**REQUIREMENT**
In exact form, please repeat the records from their opening line down to the line with "Đồ chay khô (799, 193)", including that line.

[Stored data]
=== Section Start ===

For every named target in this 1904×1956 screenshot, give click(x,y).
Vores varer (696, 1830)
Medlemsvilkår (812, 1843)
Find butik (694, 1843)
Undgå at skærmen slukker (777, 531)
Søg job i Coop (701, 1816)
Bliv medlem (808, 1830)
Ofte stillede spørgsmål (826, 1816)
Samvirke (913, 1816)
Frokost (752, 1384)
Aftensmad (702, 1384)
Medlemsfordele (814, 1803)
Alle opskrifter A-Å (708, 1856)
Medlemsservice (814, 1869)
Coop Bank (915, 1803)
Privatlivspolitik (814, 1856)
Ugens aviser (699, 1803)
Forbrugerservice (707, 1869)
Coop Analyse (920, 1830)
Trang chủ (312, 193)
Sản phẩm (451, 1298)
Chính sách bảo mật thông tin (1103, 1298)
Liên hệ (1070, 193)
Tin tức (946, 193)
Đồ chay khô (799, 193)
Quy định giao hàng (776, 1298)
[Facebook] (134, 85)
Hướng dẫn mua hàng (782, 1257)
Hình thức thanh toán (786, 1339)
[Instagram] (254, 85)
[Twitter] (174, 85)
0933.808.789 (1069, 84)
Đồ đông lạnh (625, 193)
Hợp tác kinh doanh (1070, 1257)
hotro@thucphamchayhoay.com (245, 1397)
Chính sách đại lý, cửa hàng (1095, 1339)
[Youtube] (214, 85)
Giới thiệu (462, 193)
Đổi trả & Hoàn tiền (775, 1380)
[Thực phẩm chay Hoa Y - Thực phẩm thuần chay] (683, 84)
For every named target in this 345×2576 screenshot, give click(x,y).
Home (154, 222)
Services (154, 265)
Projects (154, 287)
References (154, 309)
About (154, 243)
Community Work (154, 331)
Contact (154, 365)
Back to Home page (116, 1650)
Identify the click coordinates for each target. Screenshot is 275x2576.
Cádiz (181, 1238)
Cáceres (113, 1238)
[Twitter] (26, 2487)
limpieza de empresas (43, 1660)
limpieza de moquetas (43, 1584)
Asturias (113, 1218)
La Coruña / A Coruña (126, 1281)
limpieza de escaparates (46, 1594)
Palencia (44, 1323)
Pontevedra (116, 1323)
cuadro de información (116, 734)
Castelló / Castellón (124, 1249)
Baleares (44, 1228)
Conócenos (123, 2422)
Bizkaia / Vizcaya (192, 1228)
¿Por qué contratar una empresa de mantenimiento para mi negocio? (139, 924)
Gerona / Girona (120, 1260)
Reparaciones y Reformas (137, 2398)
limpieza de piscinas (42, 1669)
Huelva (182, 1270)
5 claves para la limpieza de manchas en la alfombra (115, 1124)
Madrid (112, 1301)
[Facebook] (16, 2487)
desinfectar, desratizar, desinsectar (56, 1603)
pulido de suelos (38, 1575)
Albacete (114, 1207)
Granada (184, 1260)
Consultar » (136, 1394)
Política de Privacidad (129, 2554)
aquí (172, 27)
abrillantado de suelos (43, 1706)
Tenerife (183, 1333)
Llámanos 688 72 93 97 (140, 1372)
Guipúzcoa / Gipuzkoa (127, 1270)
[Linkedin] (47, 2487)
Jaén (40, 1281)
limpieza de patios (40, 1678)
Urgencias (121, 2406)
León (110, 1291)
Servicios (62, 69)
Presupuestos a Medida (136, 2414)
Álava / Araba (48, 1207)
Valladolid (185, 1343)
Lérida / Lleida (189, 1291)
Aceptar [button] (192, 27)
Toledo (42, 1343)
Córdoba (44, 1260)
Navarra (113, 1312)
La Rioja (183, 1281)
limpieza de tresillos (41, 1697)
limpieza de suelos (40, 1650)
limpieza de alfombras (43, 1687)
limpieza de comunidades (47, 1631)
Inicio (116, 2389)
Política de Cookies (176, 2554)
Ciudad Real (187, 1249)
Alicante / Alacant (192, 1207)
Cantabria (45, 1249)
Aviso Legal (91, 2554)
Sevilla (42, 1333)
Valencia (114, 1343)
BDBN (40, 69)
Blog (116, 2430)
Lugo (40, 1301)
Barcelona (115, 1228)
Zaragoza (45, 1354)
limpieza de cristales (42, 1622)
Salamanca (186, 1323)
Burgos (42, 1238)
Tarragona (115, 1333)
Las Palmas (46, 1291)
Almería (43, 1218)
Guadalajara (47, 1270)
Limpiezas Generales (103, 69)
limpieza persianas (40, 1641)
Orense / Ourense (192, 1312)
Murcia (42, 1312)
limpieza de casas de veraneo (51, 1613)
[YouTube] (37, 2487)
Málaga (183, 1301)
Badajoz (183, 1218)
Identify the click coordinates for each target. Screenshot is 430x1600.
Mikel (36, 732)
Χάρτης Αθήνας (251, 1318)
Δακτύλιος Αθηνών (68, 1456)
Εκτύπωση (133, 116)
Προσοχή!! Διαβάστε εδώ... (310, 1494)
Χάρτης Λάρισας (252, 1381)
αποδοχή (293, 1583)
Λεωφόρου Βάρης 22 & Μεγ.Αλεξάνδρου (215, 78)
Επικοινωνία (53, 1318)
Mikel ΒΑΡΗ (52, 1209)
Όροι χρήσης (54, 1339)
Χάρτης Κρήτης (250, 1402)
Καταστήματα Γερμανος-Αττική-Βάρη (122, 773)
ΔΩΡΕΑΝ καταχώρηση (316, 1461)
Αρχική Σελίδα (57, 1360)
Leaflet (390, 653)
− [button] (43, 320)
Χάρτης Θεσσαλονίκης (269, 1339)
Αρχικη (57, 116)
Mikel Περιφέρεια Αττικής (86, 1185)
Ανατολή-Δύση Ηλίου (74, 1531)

=== Section End ===

**ANSWER AREA**
For every named target in this 1904×1956 screenshot, give click(x,y).
Vores varer (696, 1830)
Medlemsvilkår (812, 1843)
Find butik (694, 1843)
Undgå at skærmen slukker (777, 531)
Søg job i Coop (701, 1816)
Bliv medlem (808, 1830)
Ofte stillede spørgsmål (826, 1816)
Samvirke (913, 1816)
Frokost (752, 1384)
Aftensmad (702, 1384)
Medlemsfordele (814, 1803)
Alle opskrifter A-Å (708, 1856)
Medlemsservice (814, 1869)
Coop Bank (915, 1803)
Privatlivspolitik (814, 1856)
Ugens aviser (699, 1803)
Forbrugerservice (707, 1869)
Coop Analyse (920, 1830)
Trang chủ (312, 193)
Sản phẩm (451, 1298)
Chính sách bảo mật thông tin (1103, 1298)
Liên hệ (1070, 193)
Tin tức (946, 193)
Đồ chay khô (799, 193)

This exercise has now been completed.